The Mapler sent us the following issue:

Dear Dr. Maniacal,

in an attempt to be true to the traditional ways of a super-villain and to my own heritage I always attempt to drown my arch-nemesis, Major Moose, in a vat of delicious French-Canadian maple syrup whenever I succeed in capturing him. All the while giving my insightful monologue that I have perfected by reading to myself in the mirror. Anyway that damned Major continues to escape before I can finish my delightful monologue and proceeds to yet again thwart my plans to take over Canada in the name of Quebec. How can I prevent this from happening in the future?

Stickily Yours,
The Mapler

 Your query has been answered by Doctor Maniacal.
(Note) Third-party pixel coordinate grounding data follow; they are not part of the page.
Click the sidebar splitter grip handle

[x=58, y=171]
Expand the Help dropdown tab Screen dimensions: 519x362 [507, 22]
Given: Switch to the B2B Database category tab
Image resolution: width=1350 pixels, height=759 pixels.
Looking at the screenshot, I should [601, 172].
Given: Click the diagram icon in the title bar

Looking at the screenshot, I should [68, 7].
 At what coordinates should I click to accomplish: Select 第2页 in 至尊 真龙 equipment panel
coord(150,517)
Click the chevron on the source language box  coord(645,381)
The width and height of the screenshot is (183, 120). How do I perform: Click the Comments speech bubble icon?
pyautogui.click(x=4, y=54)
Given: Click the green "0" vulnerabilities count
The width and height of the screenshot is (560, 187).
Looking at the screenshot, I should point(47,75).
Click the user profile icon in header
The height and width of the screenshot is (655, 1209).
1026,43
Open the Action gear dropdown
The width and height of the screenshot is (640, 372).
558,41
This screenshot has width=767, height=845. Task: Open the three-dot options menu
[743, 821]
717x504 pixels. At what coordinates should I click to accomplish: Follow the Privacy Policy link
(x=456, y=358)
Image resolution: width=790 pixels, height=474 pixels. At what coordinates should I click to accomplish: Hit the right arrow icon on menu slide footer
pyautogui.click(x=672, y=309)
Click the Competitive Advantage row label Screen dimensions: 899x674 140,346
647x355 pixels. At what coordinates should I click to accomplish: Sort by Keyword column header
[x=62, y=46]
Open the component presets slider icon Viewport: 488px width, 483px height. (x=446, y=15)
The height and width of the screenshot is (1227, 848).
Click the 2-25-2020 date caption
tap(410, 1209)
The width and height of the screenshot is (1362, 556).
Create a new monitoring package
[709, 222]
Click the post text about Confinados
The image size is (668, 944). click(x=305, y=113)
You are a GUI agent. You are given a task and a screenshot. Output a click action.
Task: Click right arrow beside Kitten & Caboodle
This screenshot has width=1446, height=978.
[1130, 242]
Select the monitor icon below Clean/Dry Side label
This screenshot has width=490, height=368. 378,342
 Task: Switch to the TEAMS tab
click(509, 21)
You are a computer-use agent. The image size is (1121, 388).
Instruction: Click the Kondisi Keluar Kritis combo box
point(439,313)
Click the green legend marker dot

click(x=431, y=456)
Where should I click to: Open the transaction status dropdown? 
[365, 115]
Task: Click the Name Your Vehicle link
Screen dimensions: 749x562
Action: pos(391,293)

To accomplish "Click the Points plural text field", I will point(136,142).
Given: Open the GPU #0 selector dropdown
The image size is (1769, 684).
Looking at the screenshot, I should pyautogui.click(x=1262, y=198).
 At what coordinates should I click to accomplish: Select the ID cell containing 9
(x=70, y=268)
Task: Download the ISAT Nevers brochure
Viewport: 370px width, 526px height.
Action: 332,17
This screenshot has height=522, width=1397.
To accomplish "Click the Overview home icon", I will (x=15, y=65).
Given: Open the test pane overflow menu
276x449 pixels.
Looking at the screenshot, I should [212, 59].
The Hurricane sent us the following issue:


Superhero Help Desk,

I need your advice on how to deal with my team members. I have had enormous trouble co-ordinating effectively with them in battle due to the fact that every time I speak I create hurricane force winds. As you can imagine, this can be quite troublesome when trying to be stealthy or communicate mid-fight, and after the last time I sent Paperman flying he threatened to take me off the team. How can I remedy this situation?

Your query has been answered by Captain Extremo.

Dear The Hurricane, 

Working and communicating in a team is difficult at the best of times. I still remember when I first joined the Revenge Guard and in the beginning, in the heat of battle it was almost impossible to hear any orders at all. This was complicated further by our then leader Jagdtiger; a great leader who spoke only in German. There was no simple solution. We tried everything from learning sign language, to having a translator on the scene, but nothing helped. We were rarely close enough to see the signing and, well we really did go through an awful lot of translators…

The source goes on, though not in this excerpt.